Instructions to follow:
From the records below, output exactly the lines starting at the line with "Click the $3.16 transaction fee badge" and ending at the line with "Task: Click the Ideas for you label", both of them included, but no pictures.

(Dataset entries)
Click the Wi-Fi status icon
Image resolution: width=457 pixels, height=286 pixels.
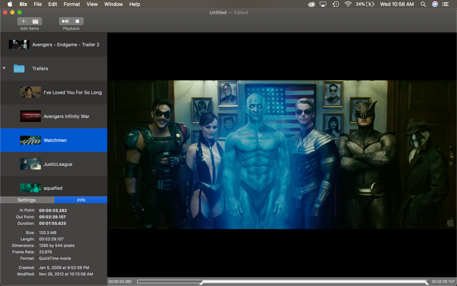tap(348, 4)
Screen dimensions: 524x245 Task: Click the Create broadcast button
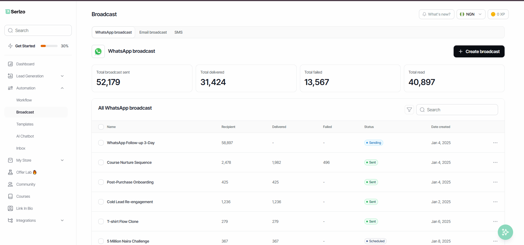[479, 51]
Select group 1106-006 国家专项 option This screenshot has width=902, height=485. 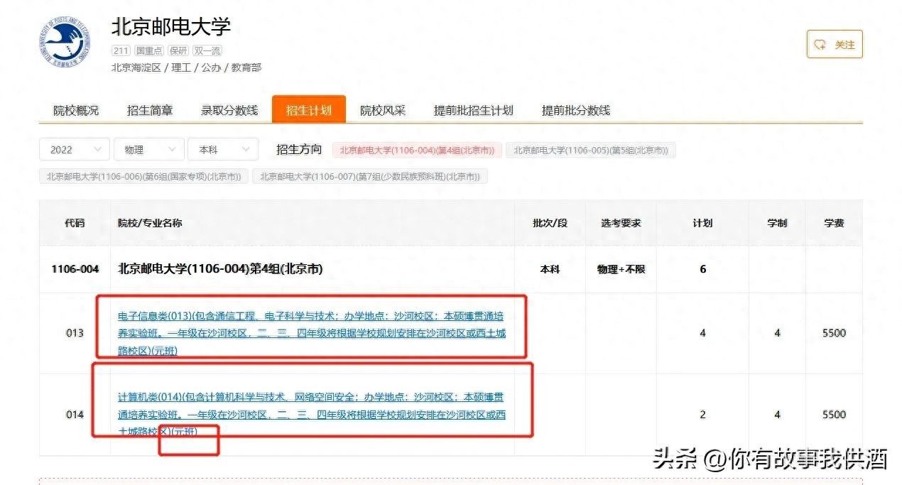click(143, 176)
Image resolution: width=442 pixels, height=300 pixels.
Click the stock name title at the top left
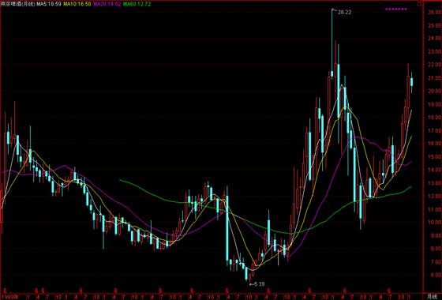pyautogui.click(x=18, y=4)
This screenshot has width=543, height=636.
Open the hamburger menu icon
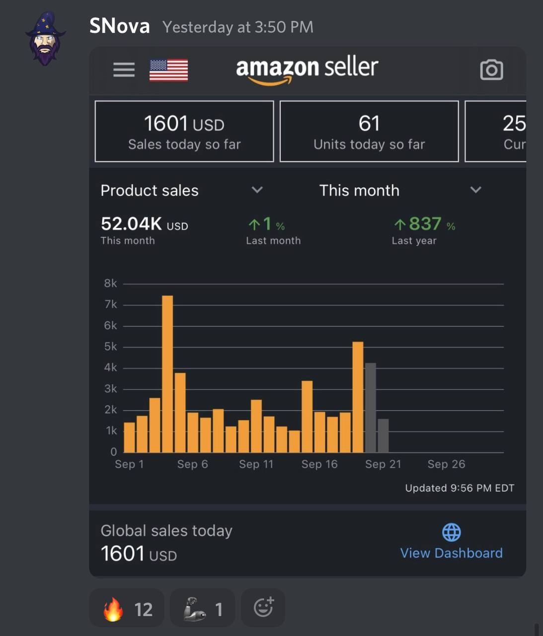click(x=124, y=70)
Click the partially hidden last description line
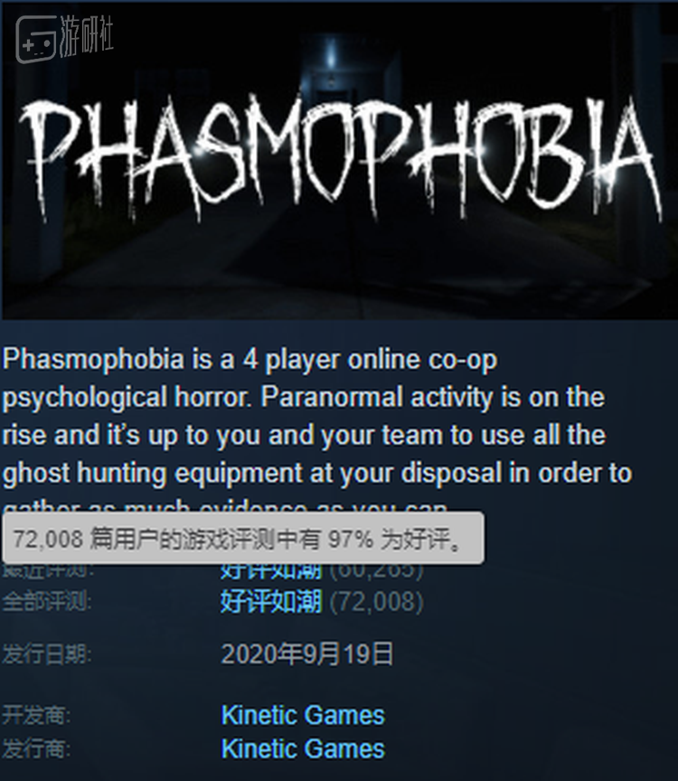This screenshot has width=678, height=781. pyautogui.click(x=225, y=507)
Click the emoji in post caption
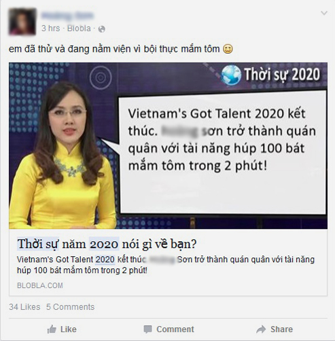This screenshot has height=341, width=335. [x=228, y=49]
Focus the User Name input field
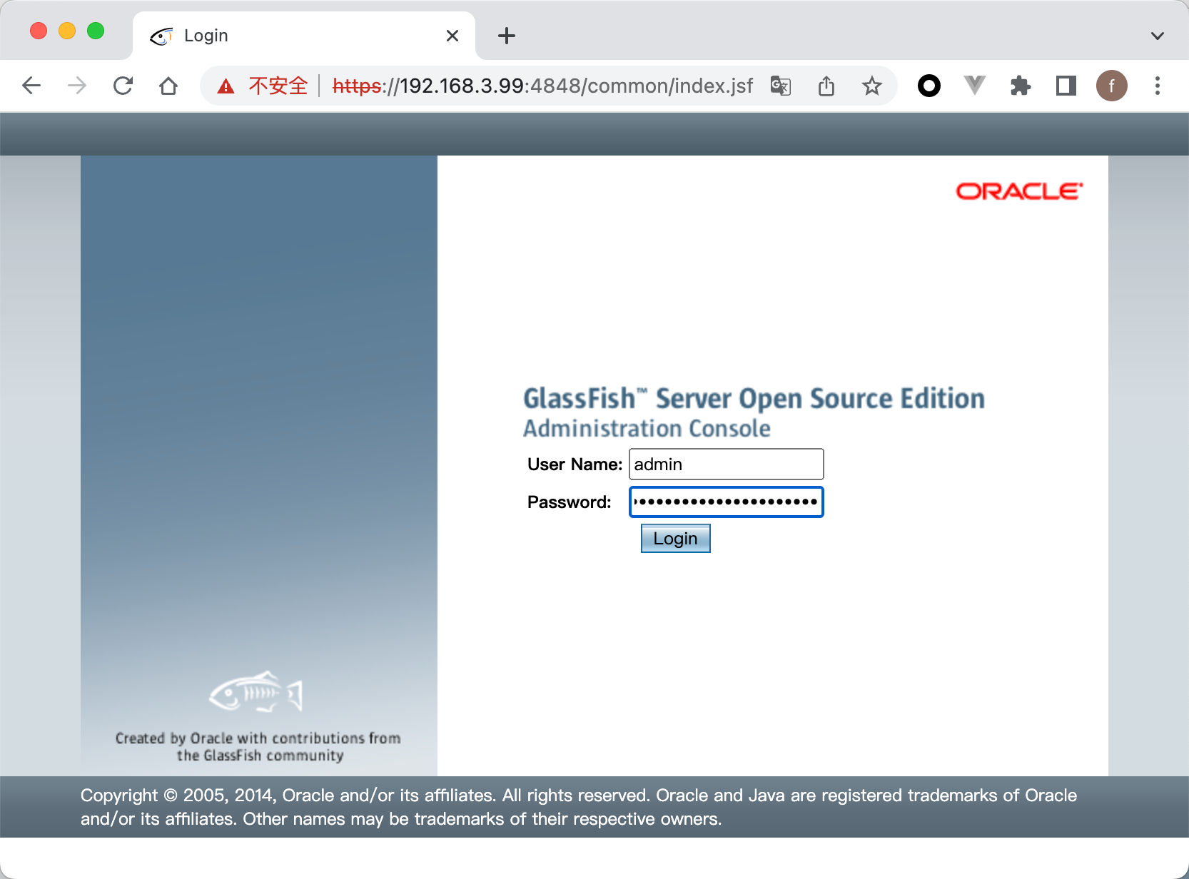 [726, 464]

...

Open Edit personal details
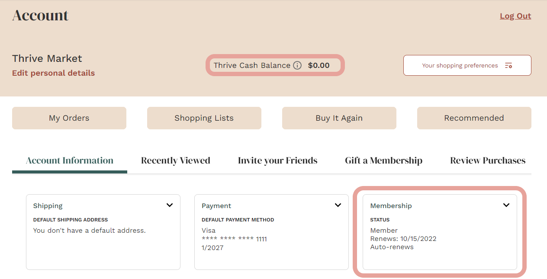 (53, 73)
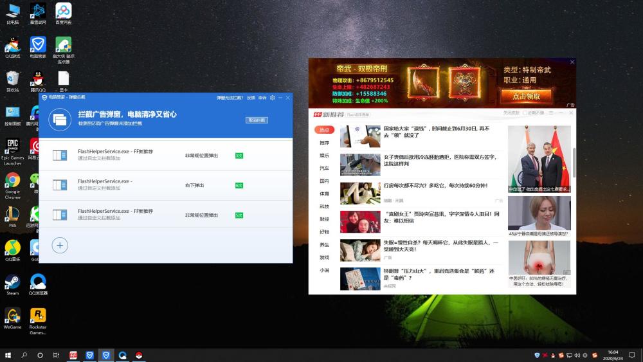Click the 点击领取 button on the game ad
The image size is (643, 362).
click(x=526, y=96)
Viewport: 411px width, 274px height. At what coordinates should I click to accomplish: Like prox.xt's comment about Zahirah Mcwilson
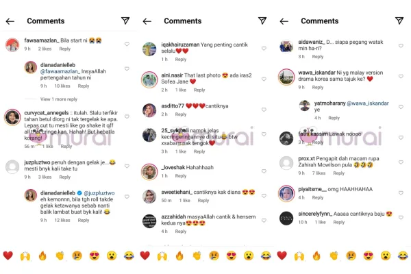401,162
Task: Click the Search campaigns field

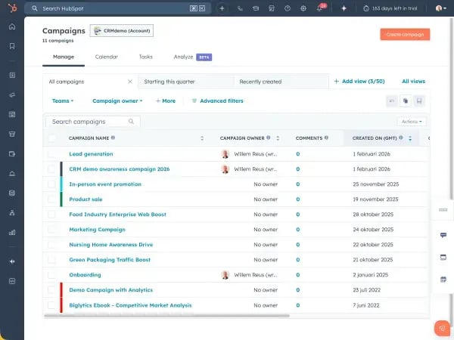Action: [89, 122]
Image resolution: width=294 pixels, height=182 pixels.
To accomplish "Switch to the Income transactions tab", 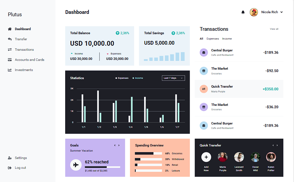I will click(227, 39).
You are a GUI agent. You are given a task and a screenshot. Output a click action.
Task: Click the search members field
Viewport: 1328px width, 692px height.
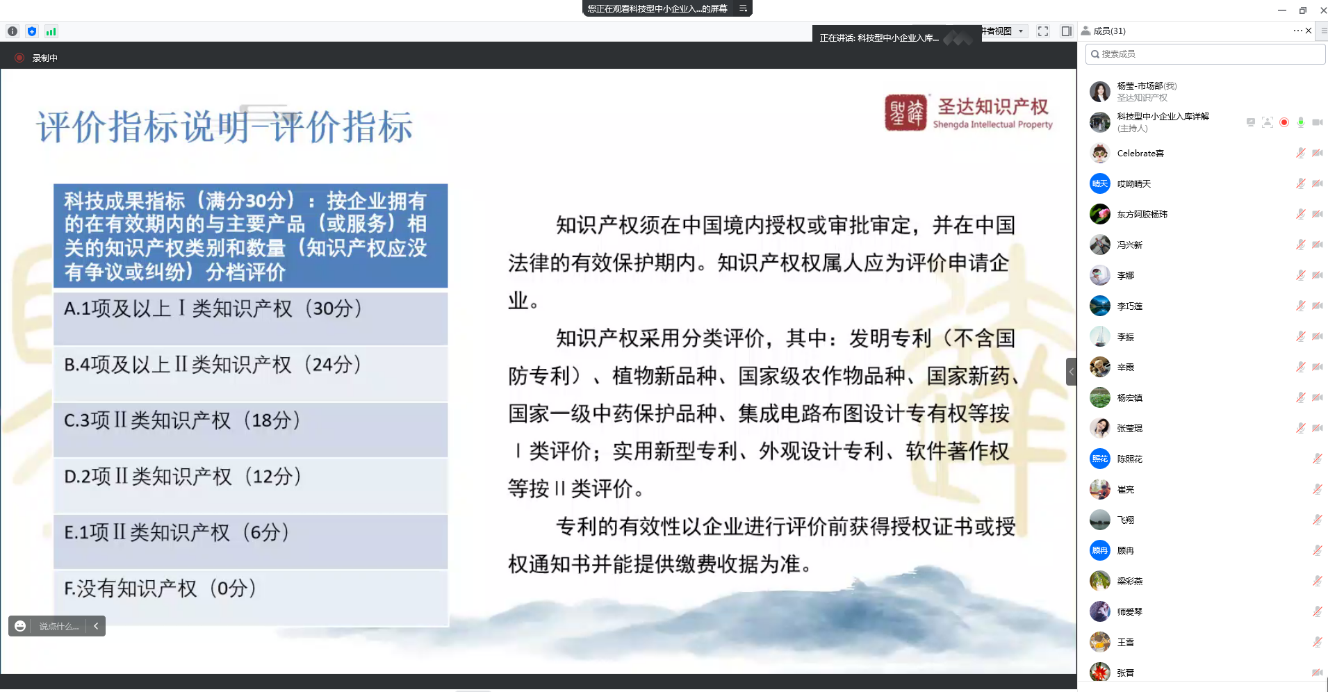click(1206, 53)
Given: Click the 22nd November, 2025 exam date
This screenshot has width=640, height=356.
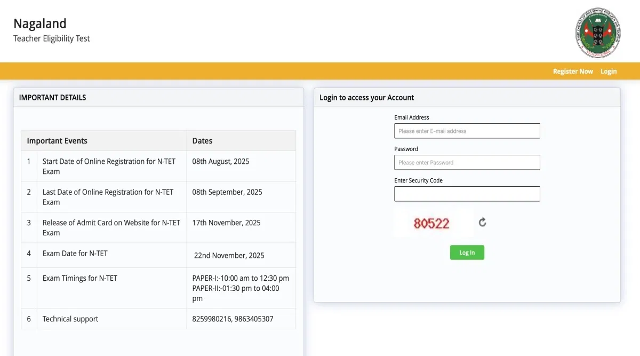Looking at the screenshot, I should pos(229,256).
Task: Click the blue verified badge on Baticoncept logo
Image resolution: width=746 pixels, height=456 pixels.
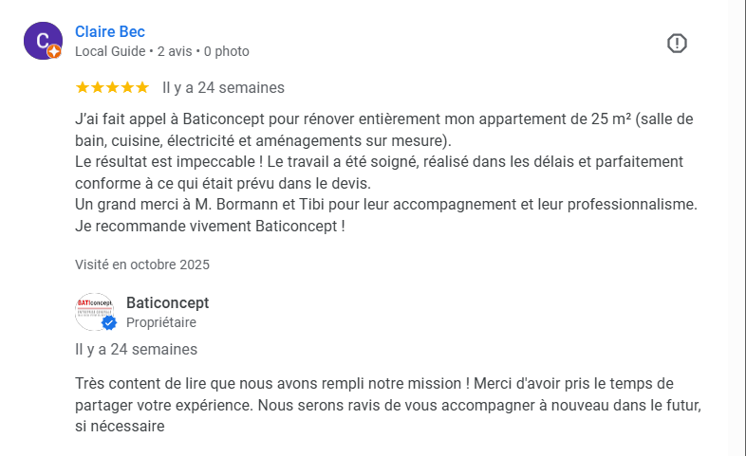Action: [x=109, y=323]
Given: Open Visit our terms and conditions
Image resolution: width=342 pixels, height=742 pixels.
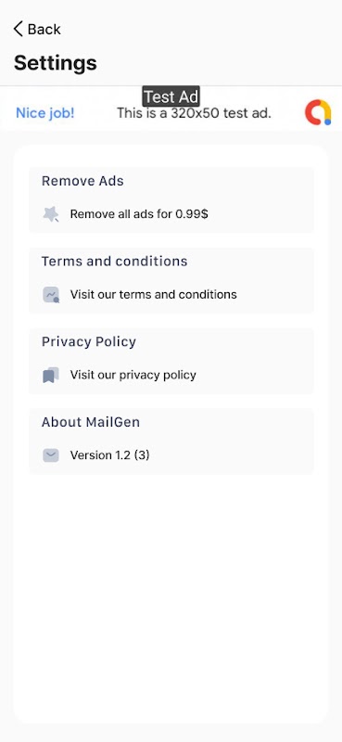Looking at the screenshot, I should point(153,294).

* * *

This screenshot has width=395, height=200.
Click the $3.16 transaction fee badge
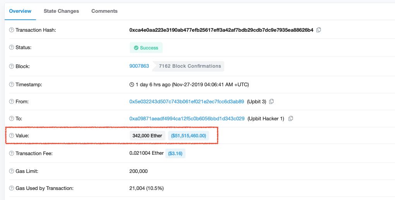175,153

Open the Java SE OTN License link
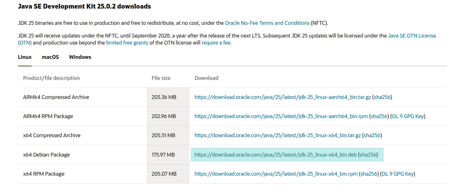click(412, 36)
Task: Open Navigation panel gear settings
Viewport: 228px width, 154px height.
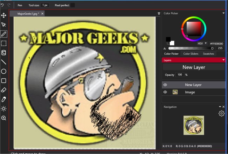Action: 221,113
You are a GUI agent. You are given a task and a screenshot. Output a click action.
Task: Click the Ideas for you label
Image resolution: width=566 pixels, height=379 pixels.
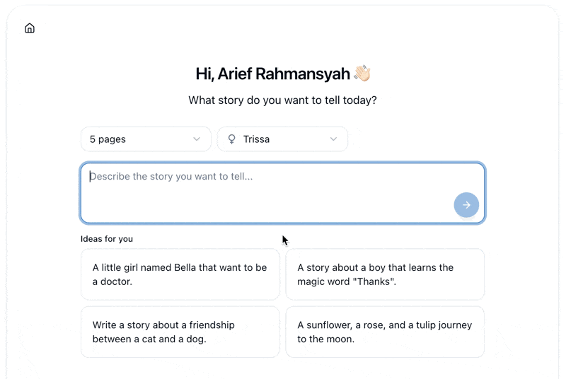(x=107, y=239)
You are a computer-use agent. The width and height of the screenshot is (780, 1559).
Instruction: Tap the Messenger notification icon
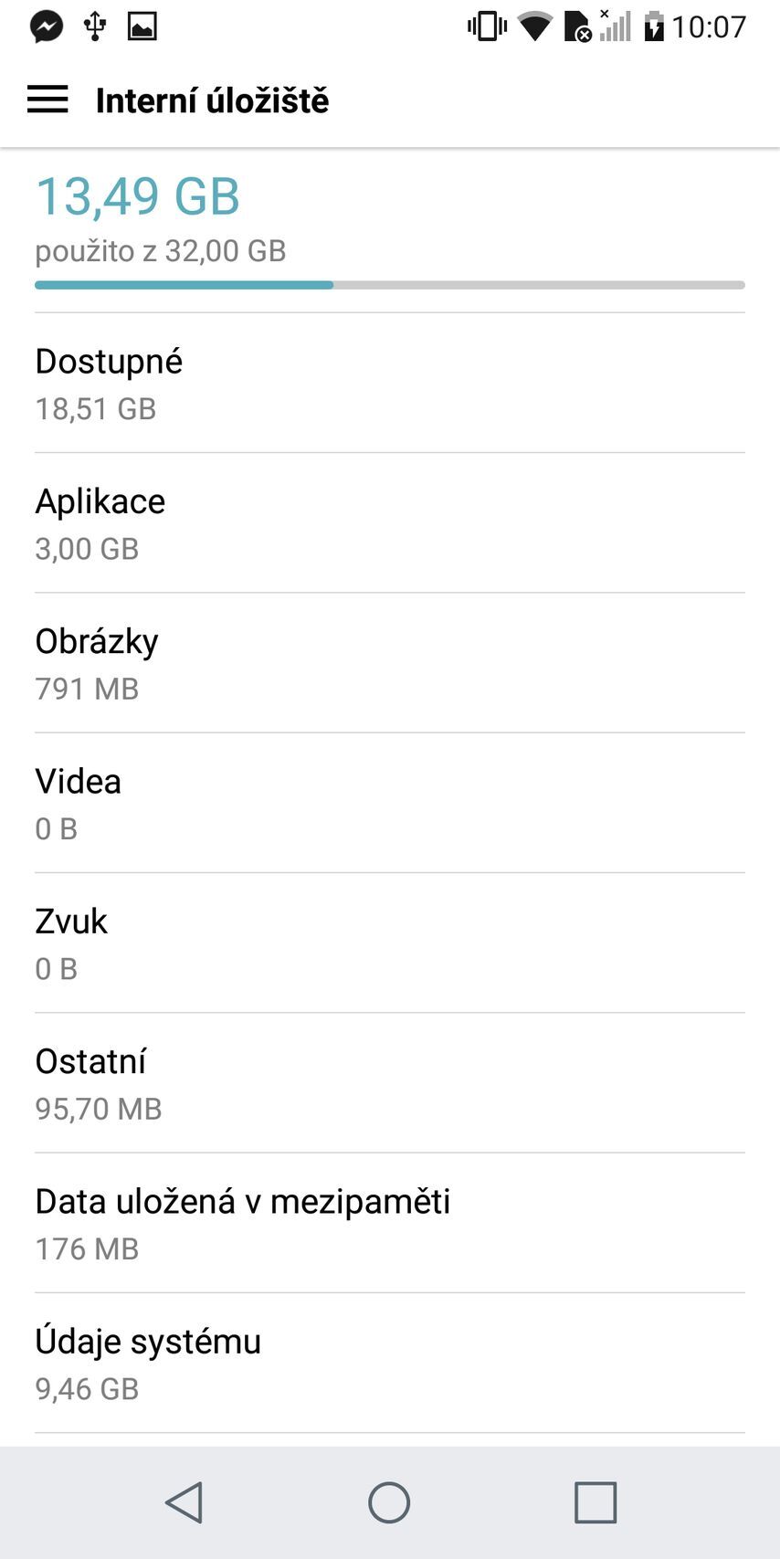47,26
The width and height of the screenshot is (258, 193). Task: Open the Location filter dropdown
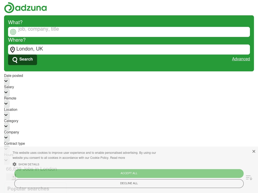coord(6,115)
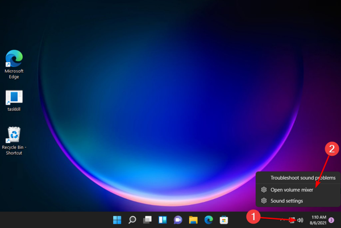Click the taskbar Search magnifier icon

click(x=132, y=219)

Expected answer:
Click the $3.16 transaction fee badge
175,153

Open the Java SE OTN License link
click(412, 36)
Task: Open Navigation panel gear settings
Viewport: 228px width, 154px height.
Action: 221,113
You are a GUI agent. You are given a task and a screenshot. Output a click action.
Task: Click the Ideas for you label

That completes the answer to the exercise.